Warren Buffett hat über sechs Jahrzehnte hinweg etwas geschafft, das in der Finanzwelt eine absolute Ausnahme darstellt: kontinuierlich überdurchschnittliche Renditen bei gleichzeitiger Vermeidung existenzbedrohender Fehler. Diese Leistung verdient Anerkennung – gerade weil die allermeisten, die es ihm gleichtun wollten, gescheitert sind. Zugleich lohnt eine kritische Lektüre seiner Schriften: nicht um den Meister vom Sockel zu stoßen, sondern um zu verstehen, wo die Philosophie trägt, wo sie an Grenzen stößt, und wo auch Buffett selbst seinen Prinzipien nicht immer treu geblieben ist.
Eine Ausnahmeleistung
Man muss sich die Dimension vergegenwärtigen: Als Buffett 1965 die Kontrolle über Berkshire Hathaway übernahm, war das Unternehmen eine strauchelnde Textilfirma. Heute ist es ein Konglomerat mit einem Börsenwert von über 800 Milliarden Dollar. Die durchschnittliche jährliche Wertsteigerung der Aktie lag über Jahrzehnte hinweg deutlich über dem S&P 500.

**Datensätze:**
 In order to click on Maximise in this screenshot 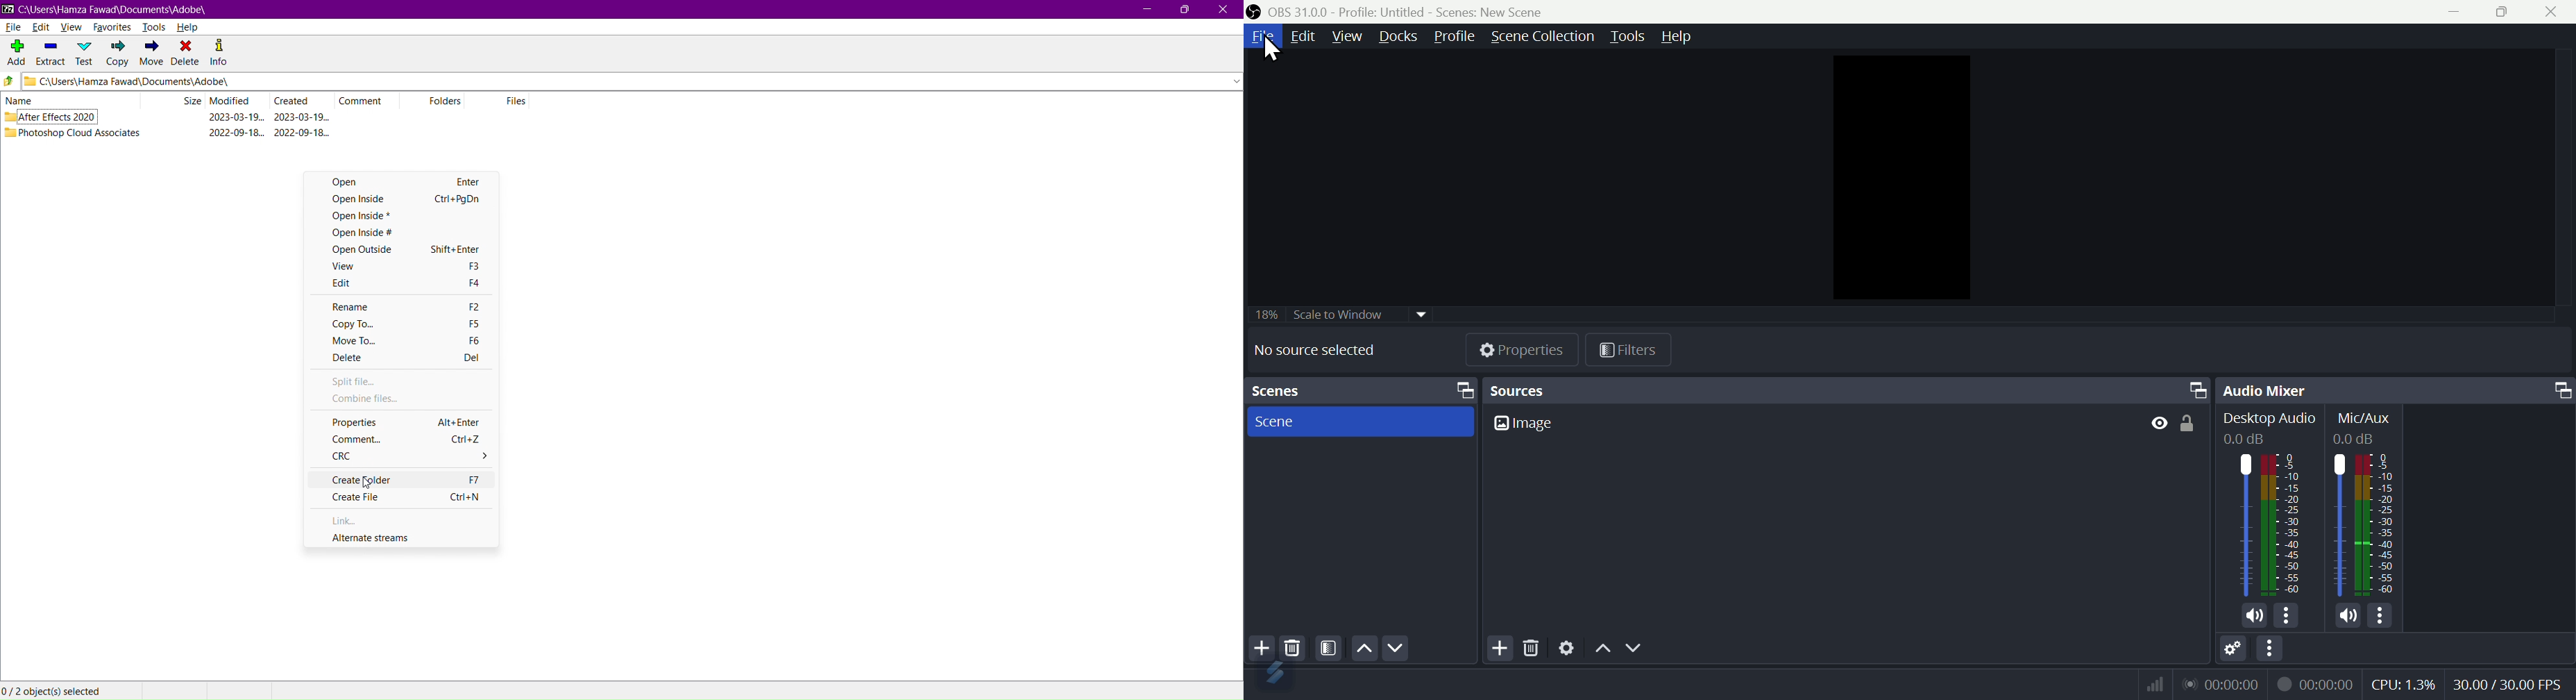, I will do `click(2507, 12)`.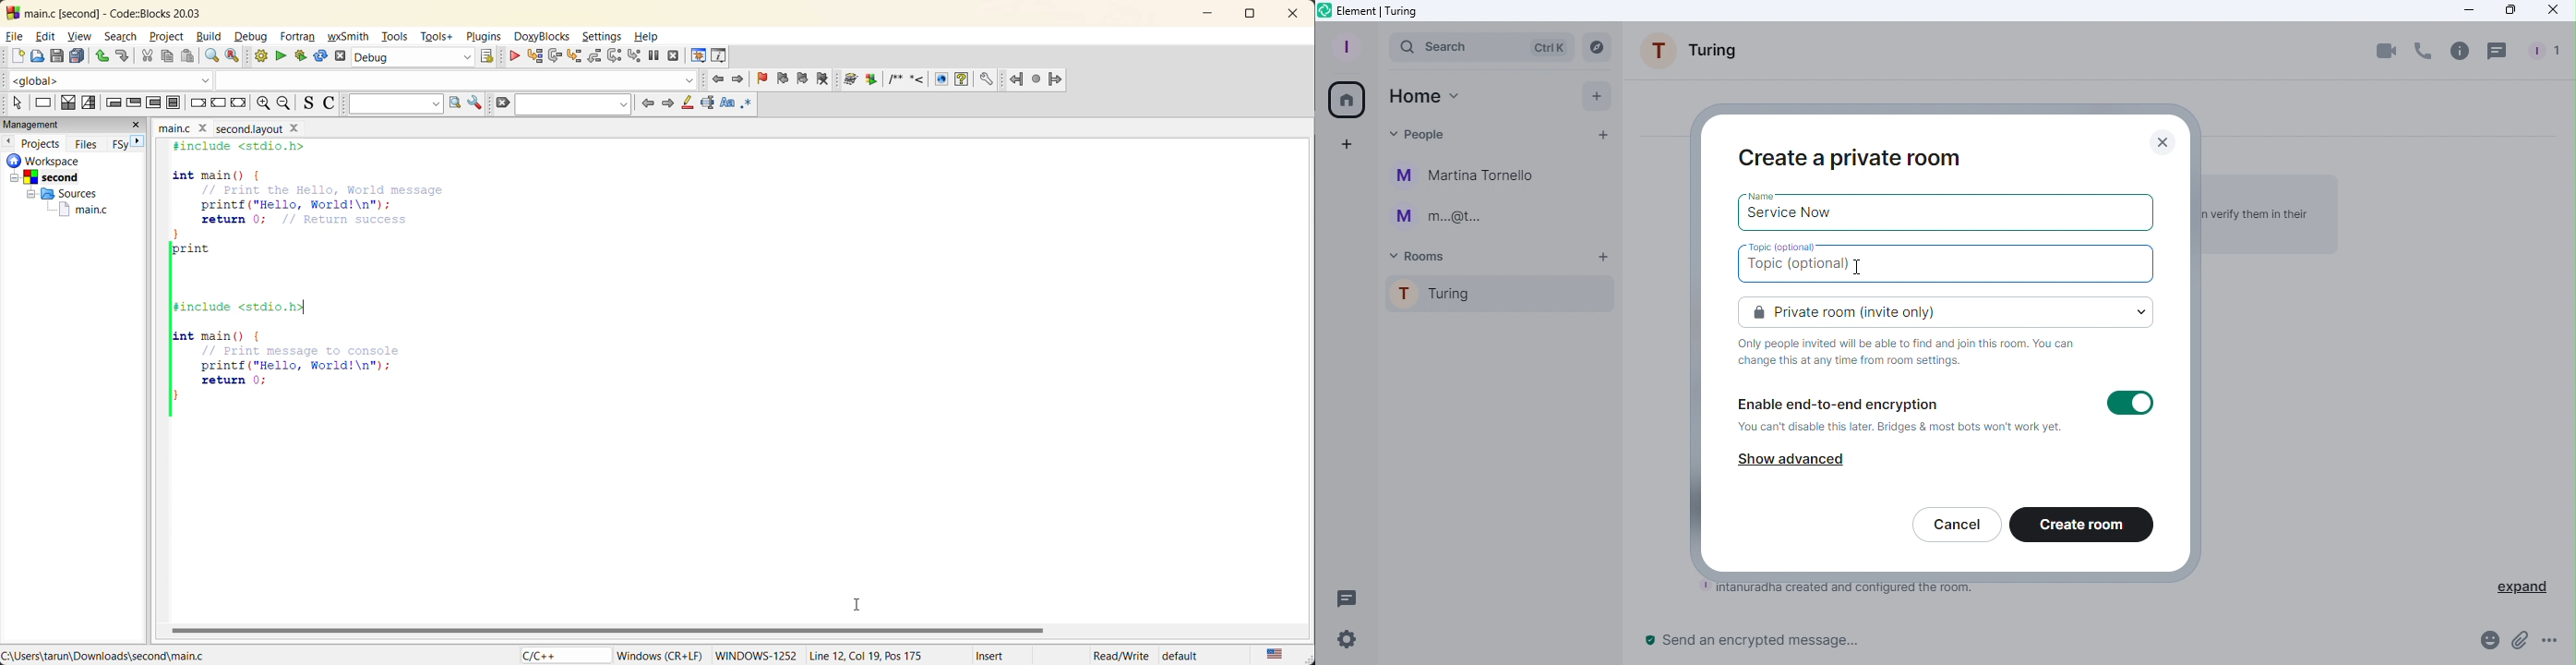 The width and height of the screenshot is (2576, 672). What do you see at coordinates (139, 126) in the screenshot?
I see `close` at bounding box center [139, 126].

...

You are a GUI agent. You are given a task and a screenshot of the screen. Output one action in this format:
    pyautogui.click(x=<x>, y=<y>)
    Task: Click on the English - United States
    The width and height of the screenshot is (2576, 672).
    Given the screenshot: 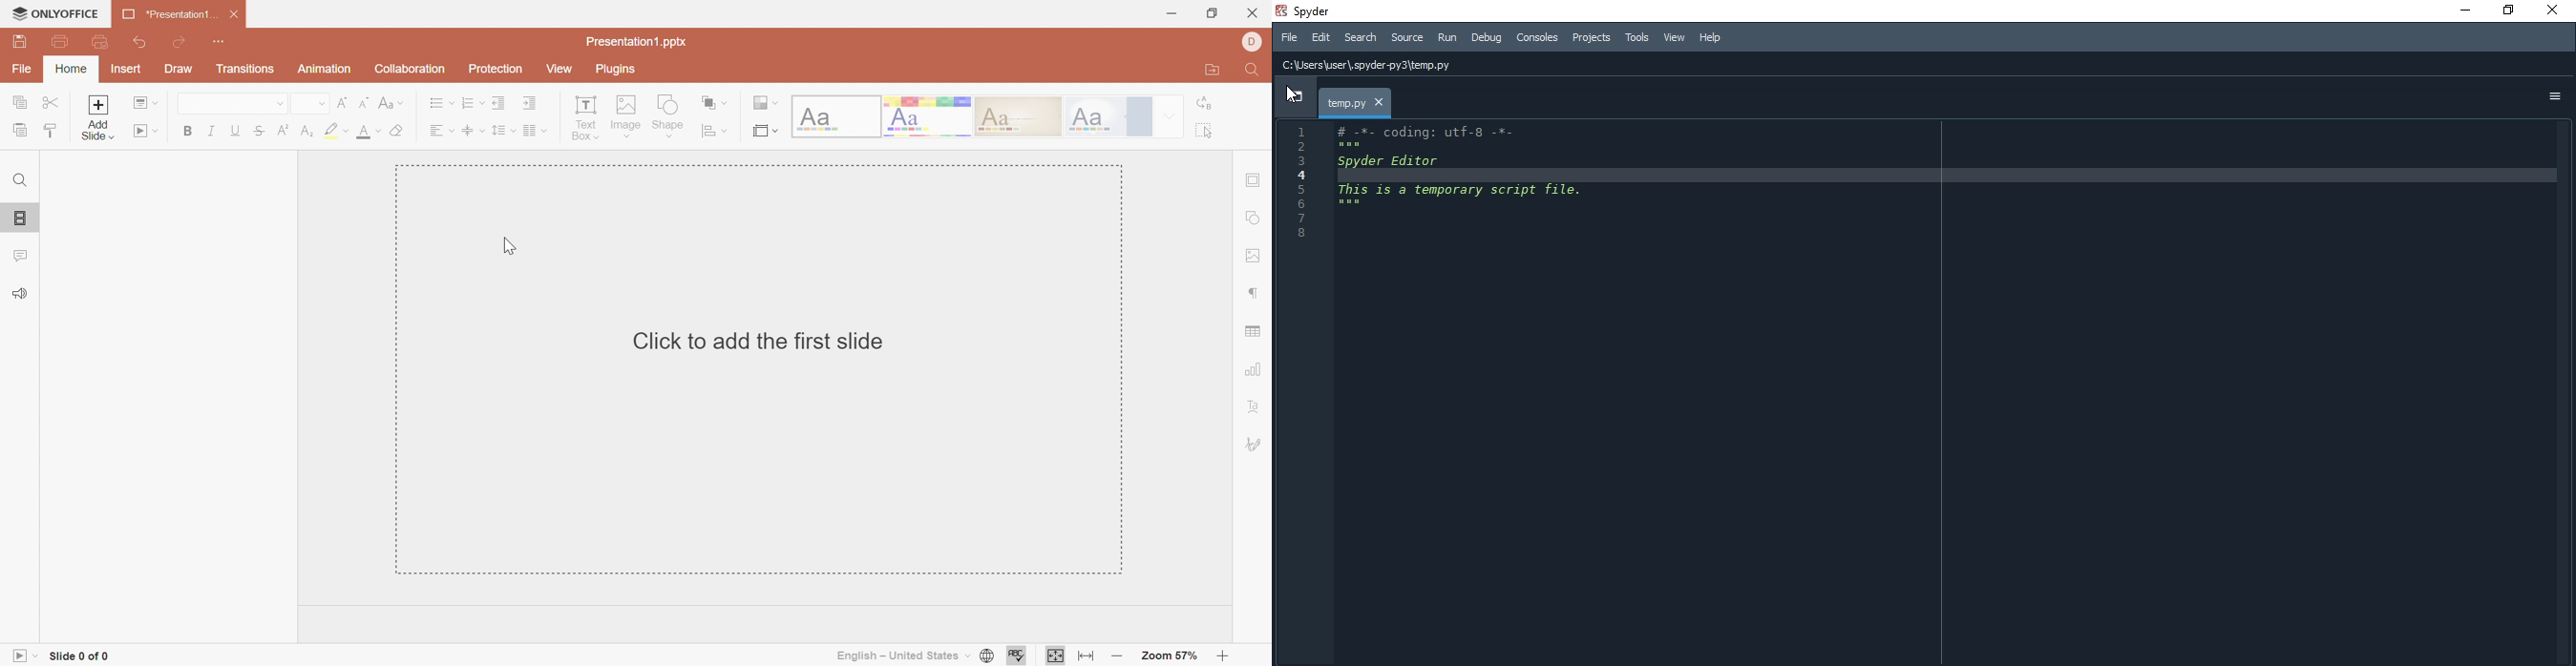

**Aufgabenstellung:**
Schreibe aus dem Textauszug die Stelle von „Eine Ausnahmeleistung“ bis einschließlich „dem S&P 500.“ wortgetreu ab. Die Datensätze sind eigenständiges Material und stehen unabhängig vom Textauszug.

**Lösung:**
Eine Ausnahmeleistung
Man muss sich die Dimension vergegenwärtigen: Als Buffett 1965 die Kontrolle über Berkshire Hathaway übernahm, war das Unternehmen eine strauchelnde Textilfirma. Heute ist es ein Konglomerat mit einem Börsenwert von über 800 Milliarden Dollar. Die durchschnittliche jährliche Wertsteigerung der Aktie lag über Jahrzehnte hinweg deutlich über dem S&P 500.